🤖 AI Summary
To address the infeasibility of centralized pretraining for gastrointestinal (GI) endoscopic foundation models—caused by stringent medical data privacy constraints—this paper proposes the first privacy-preserving federated self-supervised pretraining framework tailored to GI endoscopy. Methodologically, it integrates federated learning (FedAvg/FedProx) with self-supervised learning (contrastive learning and masked autoencoding) to enable distributed learning of general-purpose representations across heterogeneous multi-center datasets, without sharing raw images or task-specific labels.
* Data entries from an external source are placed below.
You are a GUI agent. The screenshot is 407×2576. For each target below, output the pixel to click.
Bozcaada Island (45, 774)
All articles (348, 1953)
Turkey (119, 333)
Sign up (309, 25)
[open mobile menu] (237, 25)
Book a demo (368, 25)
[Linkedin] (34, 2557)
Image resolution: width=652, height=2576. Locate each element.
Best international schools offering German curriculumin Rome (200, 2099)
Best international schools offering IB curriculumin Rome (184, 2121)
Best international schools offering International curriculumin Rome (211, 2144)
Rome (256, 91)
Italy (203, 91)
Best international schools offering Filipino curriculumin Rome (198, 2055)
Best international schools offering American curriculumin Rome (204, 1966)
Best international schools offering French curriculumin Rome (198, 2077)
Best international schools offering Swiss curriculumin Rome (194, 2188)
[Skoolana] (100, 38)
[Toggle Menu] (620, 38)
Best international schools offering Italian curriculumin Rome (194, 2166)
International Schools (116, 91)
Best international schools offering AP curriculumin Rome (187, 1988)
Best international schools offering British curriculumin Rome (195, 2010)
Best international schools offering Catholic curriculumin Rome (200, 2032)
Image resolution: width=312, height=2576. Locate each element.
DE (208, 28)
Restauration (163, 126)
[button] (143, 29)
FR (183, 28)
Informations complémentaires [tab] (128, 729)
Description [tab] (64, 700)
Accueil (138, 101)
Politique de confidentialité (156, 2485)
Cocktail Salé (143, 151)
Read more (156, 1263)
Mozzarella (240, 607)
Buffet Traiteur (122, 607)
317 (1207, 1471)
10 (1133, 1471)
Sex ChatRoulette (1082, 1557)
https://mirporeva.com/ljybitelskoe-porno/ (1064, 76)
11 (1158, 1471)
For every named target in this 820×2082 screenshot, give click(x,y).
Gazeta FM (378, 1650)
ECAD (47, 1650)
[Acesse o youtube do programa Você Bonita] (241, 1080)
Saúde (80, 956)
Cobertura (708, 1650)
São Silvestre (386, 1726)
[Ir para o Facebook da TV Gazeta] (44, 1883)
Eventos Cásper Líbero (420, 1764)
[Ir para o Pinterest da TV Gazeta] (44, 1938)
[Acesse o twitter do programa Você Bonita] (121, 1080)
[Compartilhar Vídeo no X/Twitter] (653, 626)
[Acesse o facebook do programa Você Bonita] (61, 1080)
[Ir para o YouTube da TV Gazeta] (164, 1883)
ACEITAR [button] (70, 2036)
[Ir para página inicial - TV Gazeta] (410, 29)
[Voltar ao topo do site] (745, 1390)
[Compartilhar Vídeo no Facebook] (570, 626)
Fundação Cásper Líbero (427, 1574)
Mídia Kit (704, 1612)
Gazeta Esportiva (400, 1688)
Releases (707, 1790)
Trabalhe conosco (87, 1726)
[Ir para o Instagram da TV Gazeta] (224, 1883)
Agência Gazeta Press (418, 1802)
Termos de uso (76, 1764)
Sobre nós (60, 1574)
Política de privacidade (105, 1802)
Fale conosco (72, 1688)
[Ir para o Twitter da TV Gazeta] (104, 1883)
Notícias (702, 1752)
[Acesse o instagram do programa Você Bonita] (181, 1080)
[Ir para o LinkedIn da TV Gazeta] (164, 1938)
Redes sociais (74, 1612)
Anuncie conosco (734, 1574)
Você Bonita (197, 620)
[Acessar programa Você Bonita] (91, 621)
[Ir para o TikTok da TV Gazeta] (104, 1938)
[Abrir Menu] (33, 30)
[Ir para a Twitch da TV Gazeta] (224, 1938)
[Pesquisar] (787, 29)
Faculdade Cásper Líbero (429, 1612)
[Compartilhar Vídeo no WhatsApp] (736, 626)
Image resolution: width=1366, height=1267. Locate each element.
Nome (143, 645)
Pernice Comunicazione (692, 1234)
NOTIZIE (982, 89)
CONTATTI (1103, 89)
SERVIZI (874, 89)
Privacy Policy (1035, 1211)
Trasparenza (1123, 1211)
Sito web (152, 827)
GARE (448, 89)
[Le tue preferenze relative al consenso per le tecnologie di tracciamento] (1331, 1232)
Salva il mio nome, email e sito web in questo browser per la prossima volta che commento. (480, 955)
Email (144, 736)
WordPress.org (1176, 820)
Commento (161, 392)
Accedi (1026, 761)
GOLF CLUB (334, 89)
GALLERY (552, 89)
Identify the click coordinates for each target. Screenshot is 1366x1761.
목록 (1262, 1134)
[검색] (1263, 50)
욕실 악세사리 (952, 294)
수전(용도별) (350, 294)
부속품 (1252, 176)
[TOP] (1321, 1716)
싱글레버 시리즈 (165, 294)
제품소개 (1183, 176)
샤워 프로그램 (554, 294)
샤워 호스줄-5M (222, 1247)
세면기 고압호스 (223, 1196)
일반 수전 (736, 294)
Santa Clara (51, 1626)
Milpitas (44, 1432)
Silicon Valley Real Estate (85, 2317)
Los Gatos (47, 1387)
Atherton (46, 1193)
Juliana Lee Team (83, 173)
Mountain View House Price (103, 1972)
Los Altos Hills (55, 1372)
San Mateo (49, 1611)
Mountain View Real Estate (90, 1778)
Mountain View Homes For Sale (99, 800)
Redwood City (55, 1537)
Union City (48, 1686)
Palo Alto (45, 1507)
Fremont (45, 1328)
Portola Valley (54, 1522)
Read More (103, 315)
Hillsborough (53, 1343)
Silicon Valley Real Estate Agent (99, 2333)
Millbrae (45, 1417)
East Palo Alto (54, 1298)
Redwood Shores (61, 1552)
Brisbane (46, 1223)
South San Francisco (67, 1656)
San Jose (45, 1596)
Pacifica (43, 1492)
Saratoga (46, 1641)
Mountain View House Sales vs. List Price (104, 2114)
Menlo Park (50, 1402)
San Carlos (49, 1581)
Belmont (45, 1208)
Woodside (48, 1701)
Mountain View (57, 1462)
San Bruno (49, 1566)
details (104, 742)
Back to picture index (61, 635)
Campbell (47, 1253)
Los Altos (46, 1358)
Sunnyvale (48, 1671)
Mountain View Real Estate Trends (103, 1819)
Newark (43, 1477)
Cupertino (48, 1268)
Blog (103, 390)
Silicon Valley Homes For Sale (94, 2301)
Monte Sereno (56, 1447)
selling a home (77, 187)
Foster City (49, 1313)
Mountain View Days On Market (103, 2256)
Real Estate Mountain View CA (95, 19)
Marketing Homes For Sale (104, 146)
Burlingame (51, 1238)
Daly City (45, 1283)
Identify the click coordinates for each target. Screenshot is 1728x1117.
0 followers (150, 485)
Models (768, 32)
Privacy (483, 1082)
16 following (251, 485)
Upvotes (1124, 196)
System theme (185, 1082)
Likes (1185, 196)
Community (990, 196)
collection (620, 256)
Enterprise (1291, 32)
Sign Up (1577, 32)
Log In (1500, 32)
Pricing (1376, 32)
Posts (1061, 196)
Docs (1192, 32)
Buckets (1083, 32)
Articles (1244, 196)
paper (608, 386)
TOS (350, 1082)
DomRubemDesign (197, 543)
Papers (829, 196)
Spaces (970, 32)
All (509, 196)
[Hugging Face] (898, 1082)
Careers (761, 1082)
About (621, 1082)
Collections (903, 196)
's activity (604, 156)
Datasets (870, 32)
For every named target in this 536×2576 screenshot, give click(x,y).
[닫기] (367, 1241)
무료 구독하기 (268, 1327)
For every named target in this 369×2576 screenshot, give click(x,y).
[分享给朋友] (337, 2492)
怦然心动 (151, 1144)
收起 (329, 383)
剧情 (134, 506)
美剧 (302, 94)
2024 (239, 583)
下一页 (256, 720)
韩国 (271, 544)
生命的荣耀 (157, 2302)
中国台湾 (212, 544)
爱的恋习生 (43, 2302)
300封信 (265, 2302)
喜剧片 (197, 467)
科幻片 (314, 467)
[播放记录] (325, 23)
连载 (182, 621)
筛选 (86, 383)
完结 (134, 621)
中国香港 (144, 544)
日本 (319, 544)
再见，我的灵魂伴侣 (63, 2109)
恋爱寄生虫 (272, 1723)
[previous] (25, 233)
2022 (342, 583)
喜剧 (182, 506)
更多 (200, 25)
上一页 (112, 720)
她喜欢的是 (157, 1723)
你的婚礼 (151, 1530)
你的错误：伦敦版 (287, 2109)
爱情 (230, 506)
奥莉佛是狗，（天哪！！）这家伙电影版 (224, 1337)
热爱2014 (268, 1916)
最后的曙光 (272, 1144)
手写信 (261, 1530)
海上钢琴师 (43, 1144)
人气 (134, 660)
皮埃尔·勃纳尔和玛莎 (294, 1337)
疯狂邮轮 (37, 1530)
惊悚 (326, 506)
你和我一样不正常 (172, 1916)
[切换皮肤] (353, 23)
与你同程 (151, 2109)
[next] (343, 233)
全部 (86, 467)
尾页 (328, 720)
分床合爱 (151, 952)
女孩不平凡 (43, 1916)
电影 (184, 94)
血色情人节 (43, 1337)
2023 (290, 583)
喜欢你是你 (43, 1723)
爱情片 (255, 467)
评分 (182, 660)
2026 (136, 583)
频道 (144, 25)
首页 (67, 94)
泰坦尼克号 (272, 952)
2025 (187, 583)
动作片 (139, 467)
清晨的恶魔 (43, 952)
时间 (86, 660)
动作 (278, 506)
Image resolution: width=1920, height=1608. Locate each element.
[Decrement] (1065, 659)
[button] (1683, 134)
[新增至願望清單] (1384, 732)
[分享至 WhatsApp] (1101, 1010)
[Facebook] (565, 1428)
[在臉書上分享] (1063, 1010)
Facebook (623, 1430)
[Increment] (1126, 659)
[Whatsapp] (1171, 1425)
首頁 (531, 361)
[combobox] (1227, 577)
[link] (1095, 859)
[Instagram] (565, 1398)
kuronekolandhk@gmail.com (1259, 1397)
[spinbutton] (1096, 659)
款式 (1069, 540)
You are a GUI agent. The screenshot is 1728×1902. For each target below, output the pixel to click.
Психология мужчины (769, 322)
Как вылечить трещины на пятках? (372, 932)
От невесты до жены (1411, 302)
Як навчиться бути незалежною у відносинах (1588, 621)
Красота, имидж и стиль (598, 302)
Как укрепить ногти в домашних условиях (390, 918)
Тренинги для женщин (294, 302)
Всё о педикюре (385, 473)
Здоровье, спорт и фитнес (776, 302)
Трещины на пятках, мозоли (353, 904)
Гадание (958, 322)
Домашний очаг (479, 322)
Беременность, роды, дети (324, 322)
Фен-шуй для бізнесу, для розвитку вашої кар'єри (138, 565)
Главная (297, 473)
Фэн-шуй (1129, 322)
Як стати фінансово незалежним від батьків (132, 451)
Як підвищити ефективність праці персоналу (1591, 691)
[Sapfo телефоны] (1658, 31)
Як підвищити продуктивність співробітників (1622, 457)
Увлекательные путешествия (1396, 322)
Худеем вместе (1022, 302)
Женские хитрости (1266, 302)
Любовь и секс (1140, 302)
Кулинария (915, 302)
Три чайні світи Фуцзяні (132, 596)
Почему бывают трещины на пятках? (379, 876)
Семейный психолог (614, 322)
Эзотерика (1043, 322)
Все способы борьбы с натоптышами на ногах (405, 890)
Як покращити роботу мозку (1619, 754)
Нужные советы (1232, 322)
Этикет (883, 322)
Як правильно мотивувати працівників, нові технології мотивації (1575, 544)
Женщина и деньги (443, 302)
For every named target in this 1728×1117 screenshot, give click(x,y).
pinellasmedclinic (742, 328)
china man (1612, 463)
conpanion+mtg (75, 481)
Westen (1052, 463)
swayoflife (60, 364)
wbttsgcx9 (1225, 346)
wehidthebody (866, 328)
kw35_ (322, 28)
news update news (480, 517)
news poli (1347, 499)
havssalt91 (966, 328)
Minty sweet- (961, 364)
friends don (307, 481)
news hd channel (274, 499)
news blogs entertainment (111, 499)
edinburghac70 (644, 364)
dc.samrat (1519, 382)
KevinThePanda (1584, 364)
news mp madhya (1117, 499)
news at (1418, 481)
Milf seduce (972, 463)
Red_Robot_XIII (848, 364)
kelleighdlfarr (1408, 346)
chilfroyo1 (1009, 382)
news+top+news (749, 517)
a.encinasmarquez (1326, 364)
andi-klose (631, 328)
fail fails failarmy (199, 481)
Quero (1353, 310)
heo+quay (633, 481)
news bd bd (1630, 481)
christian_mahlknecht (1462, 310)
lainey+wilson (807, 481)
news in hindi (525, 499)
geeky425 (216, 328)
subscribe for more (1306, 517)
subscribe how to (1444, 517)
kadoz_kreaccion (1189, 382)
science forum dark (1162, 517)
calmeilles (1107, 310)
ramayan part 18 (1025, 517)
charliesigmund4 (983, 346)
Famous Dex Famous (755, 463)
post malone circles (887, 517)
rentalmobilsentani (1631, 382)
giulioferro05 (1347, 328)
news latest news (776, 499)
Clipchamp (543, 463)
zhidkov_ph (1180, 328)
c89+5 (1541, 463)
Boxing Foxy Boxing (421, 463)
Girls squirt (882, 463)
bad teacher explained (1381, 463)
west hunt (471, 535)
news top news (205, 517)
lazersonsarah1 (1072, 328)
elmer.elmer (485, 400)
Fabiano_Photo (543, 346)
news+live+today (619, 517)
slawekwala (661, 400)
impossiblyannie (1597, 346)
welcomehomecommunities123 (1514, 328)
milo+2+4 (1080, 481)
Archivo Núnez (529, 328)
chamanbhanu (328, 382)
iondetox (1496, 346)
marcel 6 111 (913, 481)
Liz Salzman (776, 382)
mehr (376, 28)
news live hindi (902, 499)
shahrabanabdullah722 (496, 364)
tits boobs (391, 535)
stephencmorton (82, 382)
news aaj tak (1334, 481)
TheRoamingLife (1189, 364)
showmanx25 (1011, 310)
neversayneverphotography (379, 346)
Crucially, it pioneers foundation model pretraining under federated settings while supporting three downstream tasks: classification, detection, and segmentation. Experimental results demonstrate an average performance improvement of 12.3% across these tasks, significantly enhancing model generalizability and clinical applicability.
📝 Abstract
Gastrointestinal (GI) endoscopy is essential in identifying GI tract abnormalities in order to detect diseases in their early stages and improve patient outcomes. Although deep learning has shown success in supporting GI diagnostics and decision-making, these models require curated datasets with labels that are expensive to acquire. Foundation models offer a promising solution by learning general-purpose representations, which can be finetuned for specific tasks, overcoming data scarcity. Developing foundation models for medical imaging holds significant potential, but the sensitive and protected nature of medical data presents unique challenges. Foundation model training typically requires extensive datasets, and while hospitals generate large volumes of data, privacy restrictions prevent direct data sharing, making foundation model training infeasible in most scenarios. In this work, we propose a FL framework for training foundation models for gastroendoscopy imaging, enabling data to remain within local hospital environments while contributing to a shared model. We explore several established FL algorithms, assessing their suitability for training foundation models without relying on task-specific labels, conducting experiments in both homogeneous and heterogeneous settings. We evaluate the trained foundation model on three critical downstream tasks--classification, detection, and segmentation--and demonstrate that it achieves improved performance across all tasks, highlighting the effectiveness of our approach in a federated, privacy-preserving setting.